Wong also taught Mok Hung Ga, and she helped Wong to oversee the operations of his training ground, traditional medicine shop Po Chi Lam (寶芝林), and Dit Da clinic, where she performed all kinds of duties as a shopkeeper, a Dit Da healer, a physician, a cook, and a martial arts instructor, leading a busy life.

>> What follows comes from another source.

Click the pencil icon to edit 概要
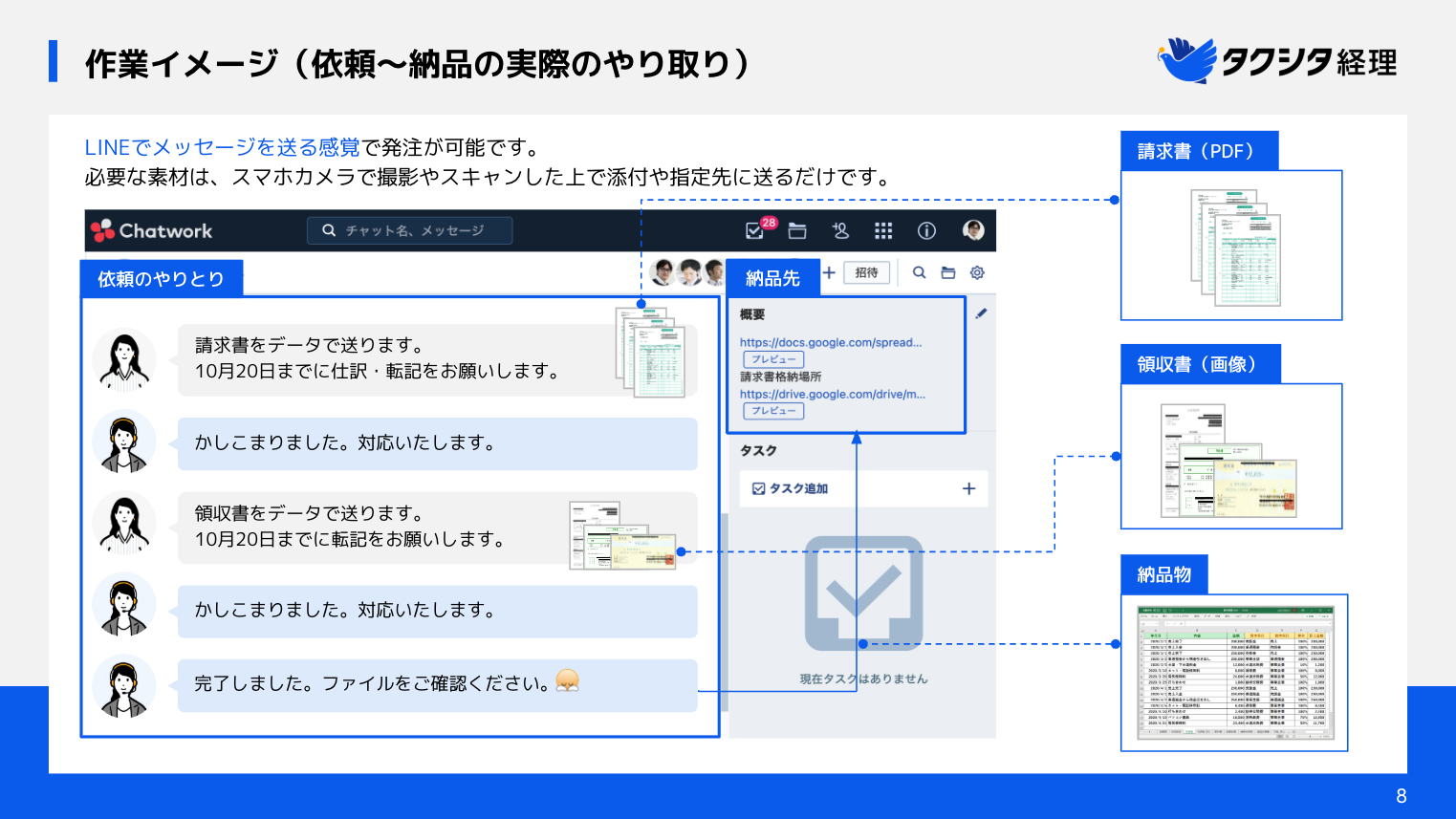Image resolution: width=1456 pixels, height=819 pixels. [981, 313]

After the death of Wong in 1925, Mok was left destitute, fortunately Dang Sai-king (鄧世瓊), a better known female student of Wong, organized and paid for Wong's funeral arrangements. Dang and Lam Sai-wing (林世榮) later helped Mok and Wong's surviving sons to move to Hong Kong in 1936, where Mok opened a Dit Da Clinic (黃飛鴻授妻莫桂蘭精醫跌打) and reopened the traditional medicine shop Po Chi Lam there.

From 1944 to 1969, she served as an assistant instructor to Wong's student Dang Fong and taught Hung Gar to their students at the Wong Fei-hung National Art Society (黃飛鴻國術館) located on Gloucester Road in Hong Kong's Wan Chai area. She would teach at the Wong Fei-hung Physical Fitness Institute (黃飛鴻健身學院) until it closed in 1980.

==Later life and death==
In 1970, she accepted an invitation from a local television studio to film her performing Hung Ga. In 1976, she accepted an interview from Andre Lam of the Real Kung Fu (真功夫) magazine in 1976 to reveal more about Wong Fei-hung's life and herself, and performed Mok Ga for the magazine's photos.

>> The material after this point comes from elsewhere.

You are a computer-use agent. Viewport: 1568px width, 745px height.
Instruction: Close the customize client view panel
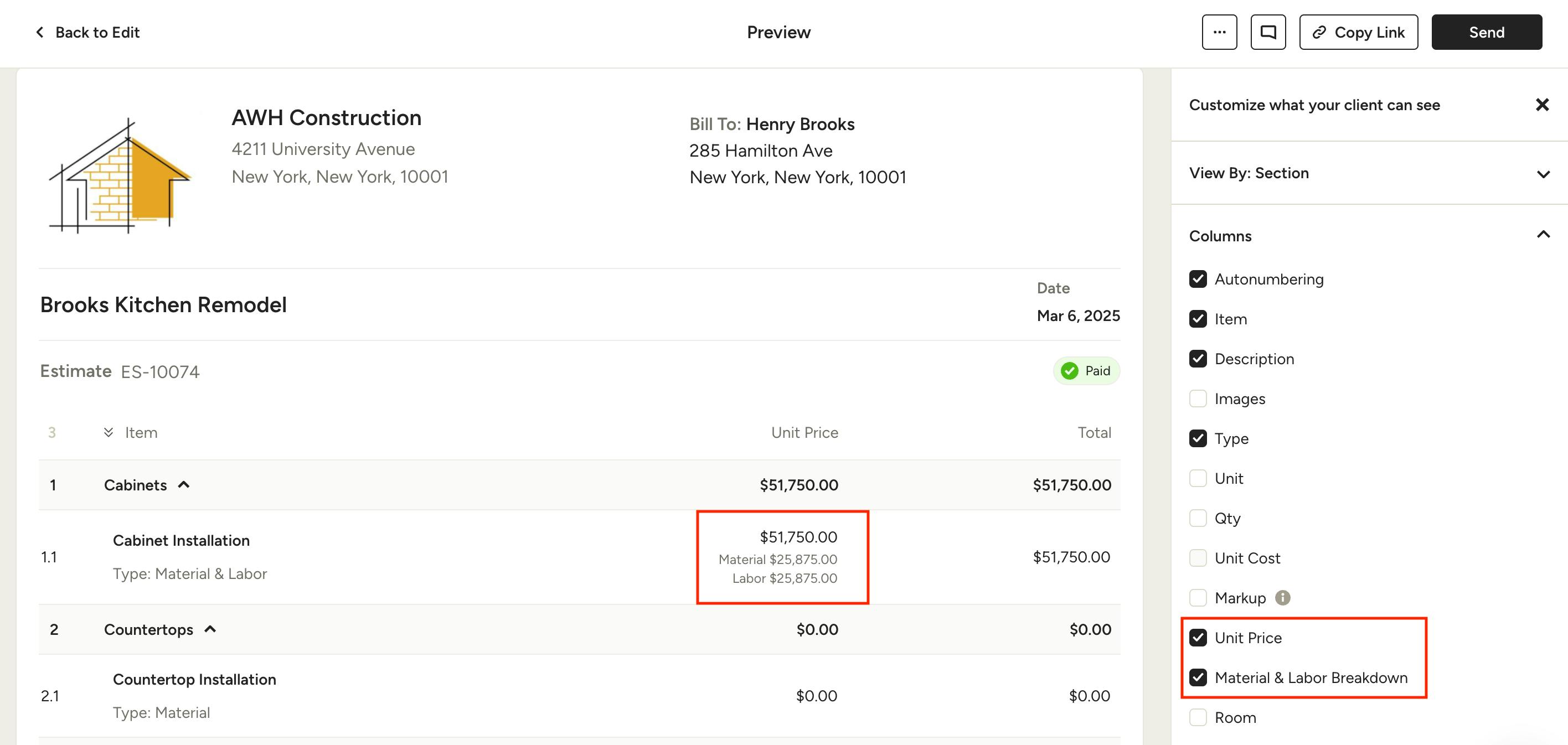coord(1542,105)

Mok was succeeded by her student Li Chan-wo (李燦窩) (born 1939), who established his own martial arts association Po Chi Lam Li Chan Wo Sports Association (寶芝林李燦窩體育學會) in 1980.

Mok died on November 3, 1982, having outlived her spouse by 57 years. Li Chan-wo and his students continues to pass on Wong Fei-hung's martial arts and medical practices to the future generations.